# Stated task:
Can you repeat the part of the listing below word for word, beginning at the line that contains "The height and width of the screenshot is (819, 1456). What" and stopping after the line that contains "at (986, 173)."?

----

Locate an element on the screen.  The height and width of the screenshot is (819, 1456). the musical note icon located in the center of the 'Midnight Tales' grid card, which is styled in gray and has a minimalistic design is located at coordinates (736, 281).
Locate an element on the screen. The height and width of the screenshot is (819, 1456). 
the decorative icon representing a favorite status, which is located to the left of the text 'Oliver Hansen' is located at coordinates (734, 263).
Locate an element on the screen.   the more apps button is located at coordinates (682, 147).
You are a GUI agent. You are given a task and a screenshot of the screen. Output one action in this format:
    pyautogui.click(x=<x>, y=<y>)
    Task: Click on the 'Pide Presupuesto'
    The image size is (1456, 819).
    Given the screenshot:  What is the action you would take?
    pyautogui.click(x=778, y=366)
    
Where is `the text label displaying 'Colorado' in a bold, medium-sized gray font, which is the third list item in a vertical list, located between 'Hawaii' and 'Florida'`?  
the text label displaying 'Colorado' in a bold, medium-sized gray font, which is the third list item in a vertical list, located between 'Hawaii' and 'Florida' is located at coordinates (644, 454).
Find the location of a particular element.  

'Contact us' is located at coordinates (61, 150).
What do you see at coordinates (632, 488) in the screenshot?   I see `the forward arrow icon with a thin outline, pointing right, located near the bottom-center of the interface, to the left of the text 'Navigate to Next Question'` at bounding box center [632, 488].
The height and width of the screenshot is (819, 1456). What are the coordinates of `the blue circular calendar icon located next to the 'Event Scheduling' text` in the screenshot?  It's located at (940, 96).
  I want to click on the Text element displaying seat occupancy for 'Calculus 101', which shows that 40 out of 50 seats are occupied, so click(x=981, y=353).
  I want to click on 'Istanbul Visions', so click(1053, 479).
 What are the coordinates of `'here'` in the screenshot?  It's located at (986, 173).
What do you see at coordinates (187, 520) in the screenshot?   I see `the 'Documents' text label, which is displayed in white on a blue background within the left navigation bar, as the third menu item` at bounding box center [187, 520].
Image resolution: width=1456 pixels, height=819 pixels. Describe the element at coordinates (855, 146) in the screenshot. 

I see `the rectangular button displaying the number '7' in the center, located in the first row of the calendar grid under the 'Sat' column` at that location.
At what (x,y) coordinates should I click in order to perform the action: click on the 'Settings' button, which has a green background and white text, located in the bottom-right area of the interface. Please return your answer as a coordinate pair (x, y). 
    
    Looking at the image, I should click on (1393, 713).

----

# Problem solution:
The height and width of the screenshot is (819, 1456). What are the coordinates of `the blue circular calendar icon located next to the 'Event Scheduling' text` in the screenshot?  It's located at (940, 96).
  I want to click on the Text element displaying seat occupancy for 'Calculus 101', which shows that 40 out of 50 seats are occupied, so click(x=981, y=353).
  I want to click on 'Istanbul Visions', so click(1053, 479).
 What are the coordinates of `'here'` in the screenshot?  It's located at (986, 173).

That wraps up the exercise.